═══ Source information ═══
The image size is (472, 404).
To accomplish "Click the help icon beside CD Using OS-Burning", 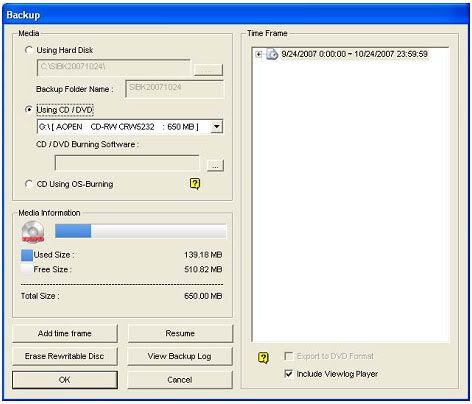I will 195,184.
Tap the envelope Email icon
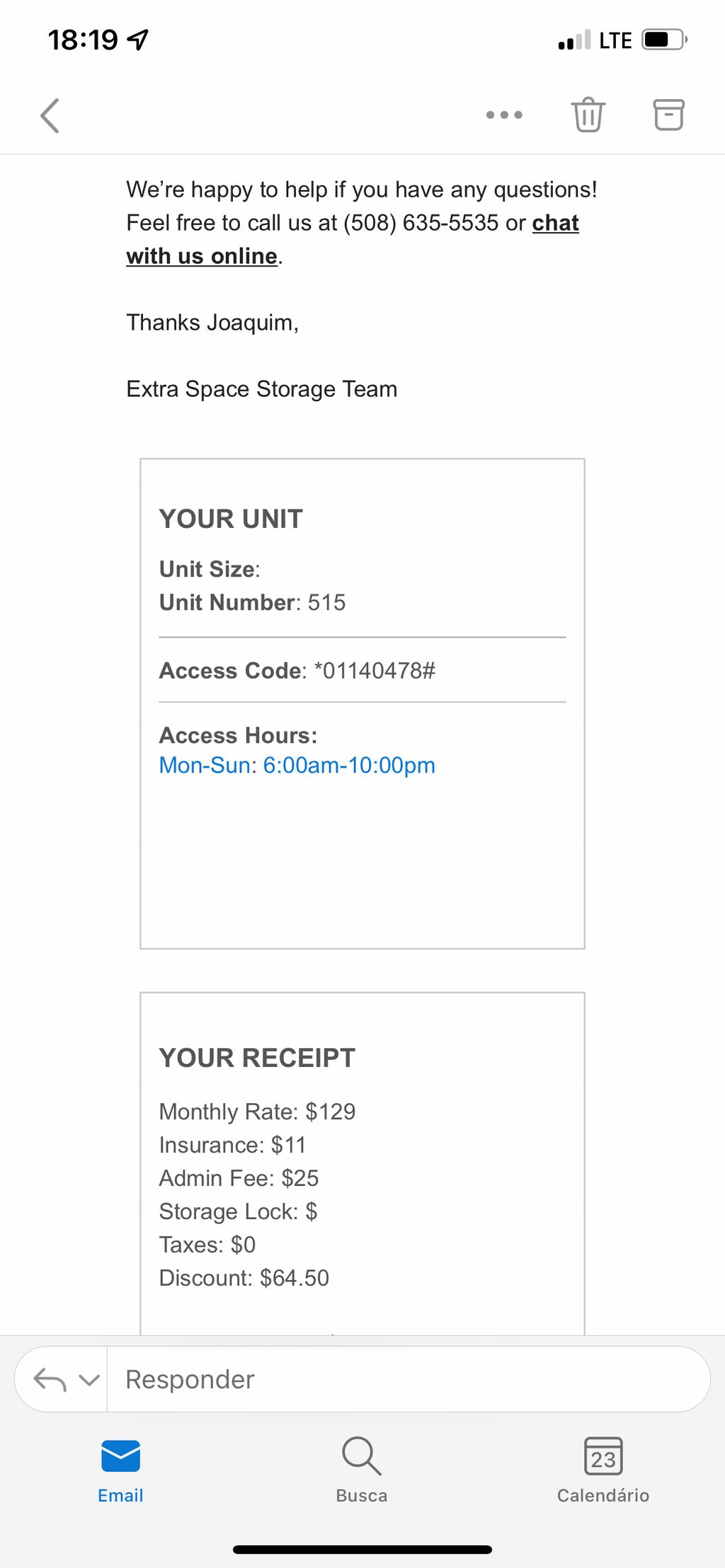 coord(120,1456)
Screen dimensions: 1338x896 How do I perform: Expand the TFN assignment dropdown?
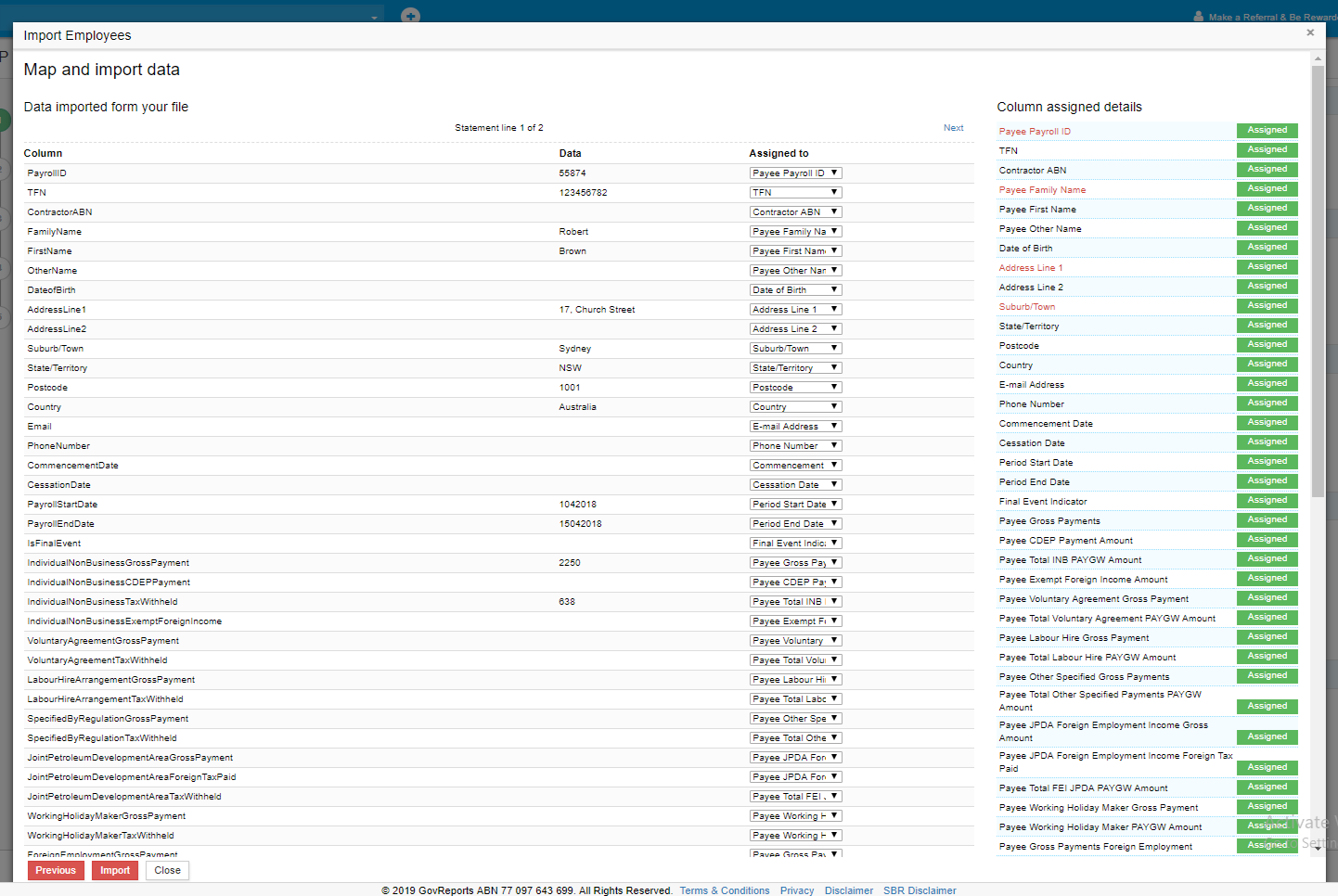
═══
In the records above, locate the line with "Tap the envelope Email icon"; output it and each line after it through the last one, exactly, omitting pictures.

Tap the envelope Email icon
 coord(120,1456)
Screen dimensions: 1338x896 How do I perform: Expand the TFN assignment dropdown?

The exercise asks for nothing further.